Make an exact copy, without pictures, of the lines below from the one containing "Task: Click the Done button" to the last line, both ends included.

——————————

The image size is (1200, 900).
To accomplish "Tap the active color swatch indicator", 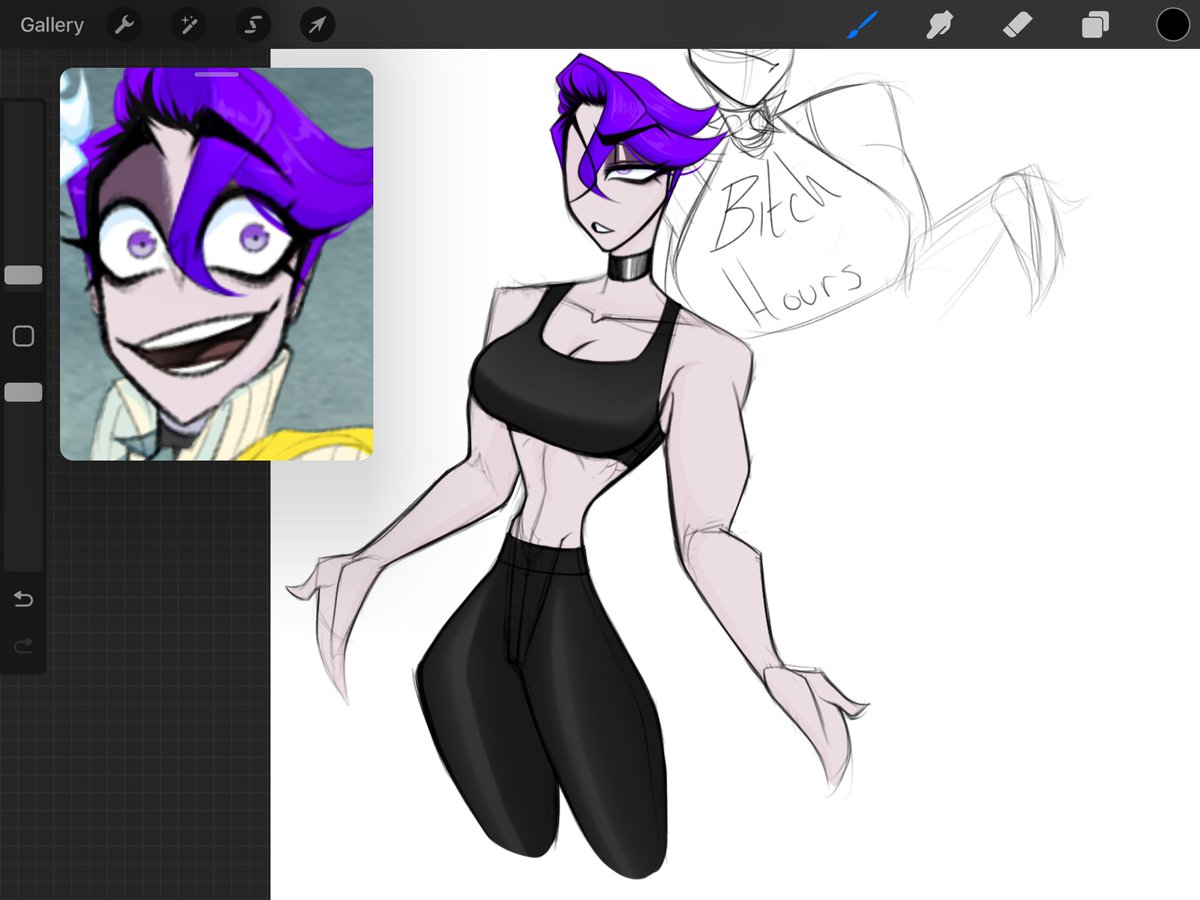I will (1172, 24).
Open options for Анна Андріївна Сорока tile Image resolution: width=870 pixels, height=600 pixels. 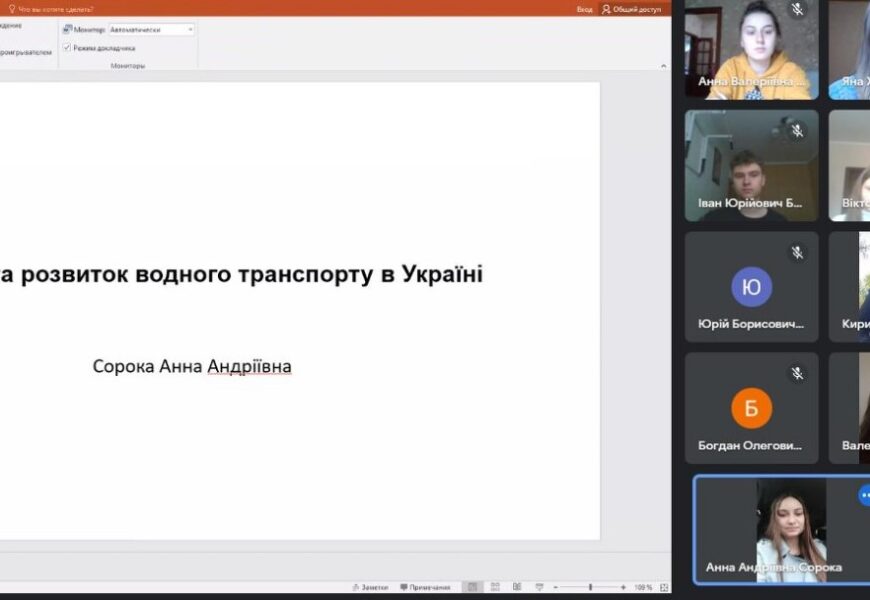point(863,495)
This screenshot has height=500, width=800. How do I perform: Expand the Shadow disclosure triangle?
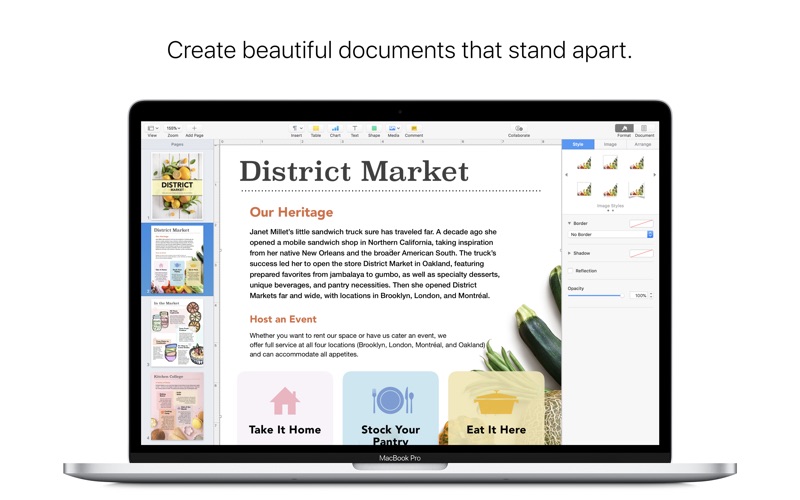tap(569, 253)
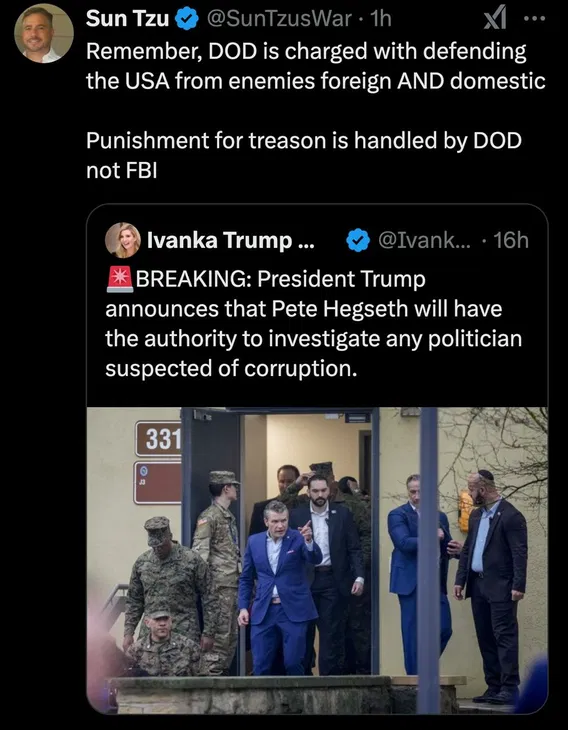The width and height of the screenshot is (568, 730).
Task: Click the verified badge beside Sun Tzu
Action: [187, 20]
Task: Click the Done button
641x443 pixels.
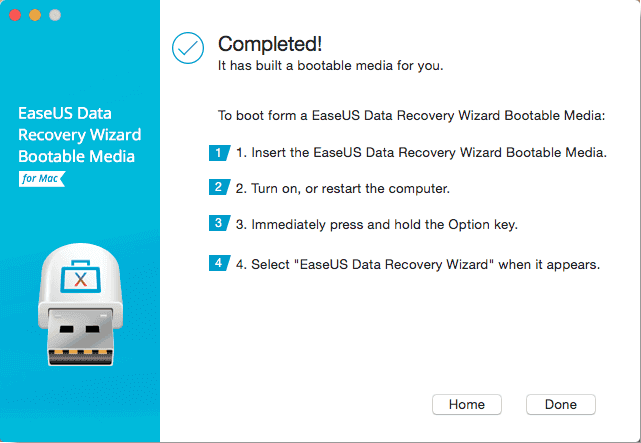Action: pyautogui.click(x=560, y=404)
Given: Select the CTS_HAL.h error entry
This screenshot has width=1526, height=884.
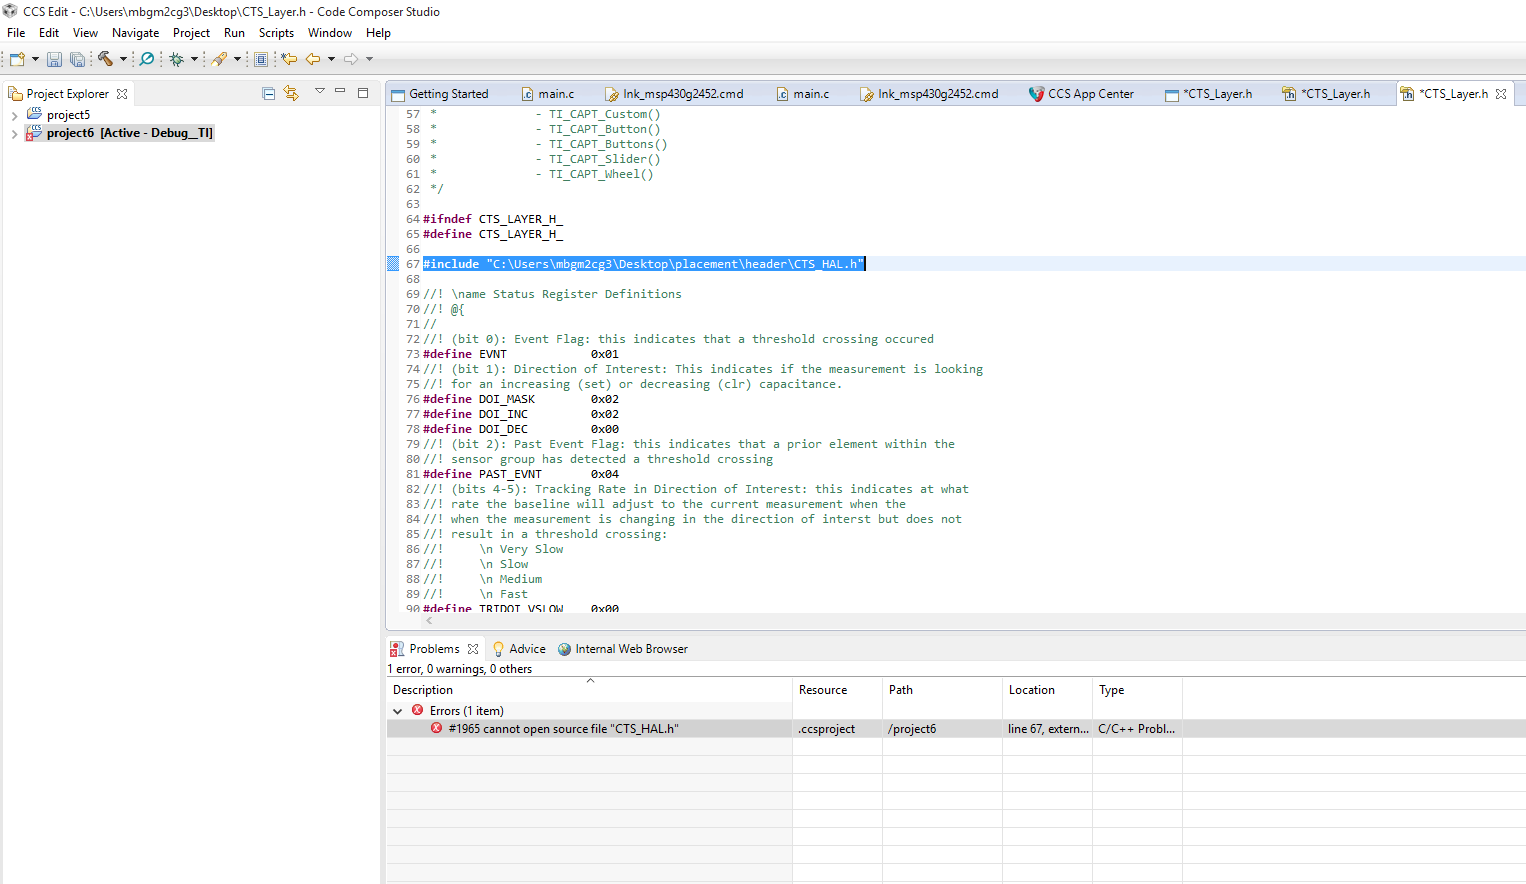Looking at the screenshot, I should 563,729.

——————————

TASK ANSWER ::
Task: Click the Done button
641x443 pixels.
Action: pyautogui.click(x=560, y=404)
Given: Select the CTS_HAL.h error entry
This screenshot has width=1526, height=884.
Looking at the screenshot, I should 563,729.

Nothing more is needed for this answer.